Balanced Sentence Part 1
Balanced Sentence in GPT-2 Part 1
GPT-2 is one of the most widely studied LLM models in the field of mechanistic interpretability. This is due to its lower parameter count, which makes it cost-effective for running experiments, as well as its pioneering role in the field.
Various important papers and blog posts have been published investigating this model in the context of mechanistic interpretability. The most significant ones are the following: (find citations)
- Interpretability in the Wild
- In-Context Learning and Induction
- A vs. An Neuron
- Gender in GPT
- Parentheses in GPT-2
This work can be divided into two distinct categories: general and narrow work.
For example, “Interpretability in the Wild” falls into the narrow work category due to the specific distribution in which the experiment takes place.

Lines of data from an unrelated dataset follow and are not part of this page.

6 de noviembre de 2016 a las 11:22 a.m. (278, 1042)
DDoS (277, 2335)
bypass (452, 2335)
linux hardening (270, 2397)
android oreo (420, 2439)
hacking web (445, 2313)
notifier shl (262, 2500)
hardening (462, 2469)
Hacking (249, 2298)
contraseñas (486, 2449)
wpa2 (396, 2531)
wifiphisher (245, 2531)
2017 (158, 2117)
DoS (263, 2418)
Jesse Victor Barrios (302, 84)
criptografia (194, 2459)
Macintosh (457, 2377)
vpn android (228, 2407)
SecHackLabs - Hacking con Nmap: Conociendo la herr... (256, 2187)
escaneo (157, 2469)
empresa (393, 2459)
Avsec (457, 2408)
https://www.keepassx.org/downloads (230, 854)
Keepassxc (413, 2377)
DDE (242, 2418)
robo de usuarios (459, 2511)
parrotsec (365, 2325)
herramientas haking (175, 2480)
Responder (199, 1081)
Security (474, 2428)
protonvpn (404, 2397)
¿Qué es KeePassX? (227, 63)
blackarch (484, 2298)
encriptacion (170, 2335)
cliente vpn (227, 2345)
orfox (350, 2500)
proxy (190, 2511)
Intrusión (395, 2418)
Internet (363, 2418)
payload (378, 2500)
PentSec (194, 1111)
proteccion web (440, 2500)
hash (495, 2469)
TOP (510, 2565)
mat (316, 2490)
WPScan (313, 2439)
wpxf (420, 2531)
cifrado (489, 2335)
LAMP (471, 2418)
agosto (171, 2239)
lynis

This distribution consists of sentences (or prompts) like “Mary and John went to the store; Mary gave a bottle of milk to John.”
This task is particularly well-chosen because all the information needed to perform it successfully is already in the sentence, eliminating the need for any “latent knowledge” to be extracted from the model.
In this post, I want to introduce a new task that, while not as refined as the IOI, can still be useful for understanding some of the inner workings of GPT-2.
Sentence Balancing Task
The task we aim for our model to solve involves completing a type of analogy I call “Sentence Balancing.”
Sentences take the form: “The day is bright; the night is dark
.”
Here, “dark” is the token the model must predict to “balance the sentence.”
Several immediate questions arise, the most important of which is: how well does the model perform this task?
Unfortunately, the answer is: not that great.
There are various ways to measure performance on this task. Some tests have been conducted, revealing that when the sentence generally makes sense, the performance is almost perfect. However, the model’s performance drops significantly when the adjectives and nouns are not related.
This will be further explored later in the post.
Objectives of the Series of Posts
- Generate the dataset
- Evaluate how well the model performs the task in its various versions
- Conduct exploratory analyses to determine which components of the model are most important for this task
- Explore the embeddings and check the SVD
- Unembed directions
- Set up some patching experiments
- Use the ACDC software implementation
- Use input swap software implementation
- Analyze the computational graph of the task
- Find all the prompts where this behavior can be observed
- Neuroscope
Things to Check
- Observe how the logits of inductions vs. extrapolations evolve through the model
- Explore MLP0 retokenization
- Examine head direct logit attribution
- Define a good metric
- Assess how much attention is paid to names and adjectives
Generate the Dataset
A dataset was created, following a similar approach to the IOI paper, to study this task. The basic structure of the prompt is:
The [noun1] is [adj1]; the [noun2] is [adj2]
For example, [day],[bright],[night],[dark].
The dataset consists of quartets that follow certain rules:
- The nouns and adjectives must be single tokens (due to GPT-2 tokenizer limitations)
- There must be a strong semantic connection between the terms
Examples
Category | Positive nouns | Negative nouns | Positive adjectives | Negative adjectives |
---|---|---|---|---|
1 | day | night | bright | dark |
2 | summer | winter | hot | cold |
3 | victory | defeat | sweet | bitter |
4 | war | peace | bad | good |
5 | man | woman | strong | weak |
6 | king | queen | good | bad |
Performance of GPT-2 in the Sentence Balancing Task
With Conjunctions
The performance of GPT-2-small in terms of output logits for extrapolations, inductions, and ellipsis is as follows:
Example of prompt with conjunction:
The day is bright, but the night is dark
Without Conjunctions
Example of prompt without conjunction:
The day is bright; the night is dark
It is clear from the graphs that the task is best accomplished when conjunctions are used in the prompt. This suggests that conjunctions like “but” might be trigger words for this kind of extrapolation behavior.
Exploratory Analysis
Which components of the model contribute more to the final logits of the correct answer? One elegant and widely used way to visualize this is by tracking the logit differences accumulated through the layers.
Logit Differences Accumulated Through the Residual Stream
The performance increases noticeably around the 8th layer.
Layer Attribution
Head Attribution
The most important head appears to be head 9 in layer 7.
Using a technique outlined in the blog post we can look up the SVD of the OV matrix in the attention head 79 in layer 7 to check which are the top tokens affected by the head.
We can observer a notable presence of conjunctions.